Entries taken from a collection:

[Start of section]

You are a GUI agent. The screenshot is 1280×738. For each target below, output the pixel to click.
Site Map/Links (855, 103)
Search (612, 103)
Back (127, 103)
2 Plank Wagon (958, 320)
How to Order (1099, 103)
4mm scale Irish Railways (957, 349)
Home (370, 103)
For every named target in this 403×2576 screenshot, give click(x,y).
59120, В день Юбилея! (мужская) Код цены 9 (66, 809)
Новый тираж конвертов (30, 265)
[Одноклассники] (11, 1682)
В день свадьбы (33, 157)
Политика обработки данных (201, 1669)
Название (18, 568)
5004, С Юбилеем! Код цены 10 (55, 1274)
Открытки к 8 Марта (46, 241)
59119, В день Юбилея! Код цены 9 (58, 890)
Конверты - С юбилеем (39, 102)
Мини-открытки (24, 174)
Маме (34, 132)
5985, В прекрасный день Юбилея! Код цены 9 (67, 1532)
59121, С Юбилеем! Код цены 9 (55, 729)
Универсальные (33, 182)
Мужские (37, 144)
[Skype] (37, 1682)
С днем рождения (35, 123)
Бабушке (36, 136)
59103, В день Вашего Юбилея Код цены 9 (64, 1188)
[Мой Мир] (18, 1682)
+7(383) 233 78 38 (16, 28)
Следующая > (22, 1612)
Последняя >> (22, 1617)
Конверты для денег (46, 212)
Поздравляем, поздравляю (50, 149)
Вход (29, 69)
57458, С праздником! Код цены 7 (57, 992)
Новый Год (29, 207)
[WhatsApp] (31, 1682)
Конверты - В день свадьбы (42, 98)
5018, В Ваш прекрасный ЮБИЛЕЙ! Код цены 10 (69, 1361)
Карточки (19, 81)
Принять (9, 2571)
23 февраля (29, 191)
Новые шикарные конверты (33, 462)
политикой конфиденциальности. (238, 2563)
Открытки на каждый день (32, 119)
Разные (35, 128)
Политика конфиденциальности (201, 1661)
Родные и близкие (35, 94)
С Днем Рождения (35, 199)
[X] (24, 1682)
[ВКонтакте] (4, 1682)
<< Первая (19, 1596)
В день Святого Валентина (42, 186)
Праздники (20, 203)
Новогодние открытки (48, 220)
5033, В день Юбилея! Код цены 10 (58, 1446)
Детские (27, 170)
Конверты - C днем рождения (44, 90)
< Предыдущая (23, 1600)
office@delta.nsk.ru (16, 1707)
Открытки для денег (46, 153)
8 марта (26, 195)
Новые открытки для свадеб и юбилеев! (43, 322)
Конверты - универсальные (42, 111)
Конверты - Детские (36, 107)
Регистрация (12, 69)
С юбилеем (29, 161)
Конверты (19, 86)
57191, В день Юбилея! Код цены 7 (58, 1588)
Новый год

[End of section]

INSTRUCTIONS TO FOLLOW>
Set the records above down again, exactly as they read.

REPLY>
You are a GUI agent. The screenshot is 1280×738. For each target below, output the pixel to click.
Site Map/Links (855, 103)
Search (612, 103)
Back (127, 103)
2 Plank Wagon (958, 320)
How to Order (1099, 103)
4mm scale Irish Railways (957, 349)
Home (370, 103)
For every named target in this 403×2576 screenshot, give click(x,y).
59120, В день Юбилея! (мужская) Код цены 9 (66, 809)
Новый тираж конвертов (30, 265)
[Одноклассники] (11, 1682)
В день свадьбы (33, 157)
Политика обработки данных (201, 1669)
Название (18, 568)
5004, С Юбилеем! Код цены 10 (55, 1274)
Открытки к 8 Марта (46, 241)
59119, В день Юбилея! Код цены 9 (58, 890)
Конверты - С юбилеем (39, 102)
Мини-открытки (24, 174)
Маме (34, 132)
5985, В прекрасный день Юбилея! Код цены 9 (67, 1532)
59121, С Юбилеем! Код цены 9 (55, 729)
Универсальные (33, 182)
Мужские (37, 144)
[Skype] (37, 1682)
С днем рождения (35, 123)
Бабушке (36, 136)
59103, В день Вашего Юбилея Код цены 9 (64, 1188)
[Мой Мир] (18, 1682)
+7(383) 233 78 38 (16, 28)
Следующая > (22, 1612)
Последняя >> (22, 1617)
Конверты для денег (46, 212)
Поздравляем, поздравляю (50, 149)
Вход (29, 69)
57458, С праздником! Код цены 7 (57, 992)
Новый Год (29, 207)
[WhatsApp] (31, 1682)
Конверты - В день свадьбы (42, 98)
5018, В Ваш прекрасный ЮБИЛЕЙ! Код цены 10 (69, 1361)
Карточки (19, 81)
Принять (9, 2571)
23 февраля (29, 191)
Новые шикарные конверты (33, 462)
политикой конфиденциальности. (238, 2563)
Открытки на каждый день (32, 119)
Разные (35, 128)
Политика конфиденциальности (201, 1661)
Родные и близкие (35, 94)
С Днем Рождения (35, 199)
[X] (24, 1682)
[ВКонтакте] (4, 1682)
<< Первая (19, 1596)
В день Святого Валентина (42, 186)
Праздники (20, 203)
Новогодние открытки (48, 220)
5033, В день Юбилея! Код цены 10 (58, 1446)
Детские (27, 170)
Конверты - C днем рождения (44, 90)
< Предыдущая (23, 1600)
office@delta.nsk.ru (16, 1707)
Открытки для денег (46, 153)
8 марта (26, 195)
Новые открытки для свадеб и юбилеев! (43, 322)
Конверты - универсальные (42, 111)
Конверты - Детские (36, 107)
Регистрация (12, 69)
С юбилеем (29, 161)
Конверты (19, 86)
57191, В день Юбилея! Код цены 7 (58, 1588)
Новый год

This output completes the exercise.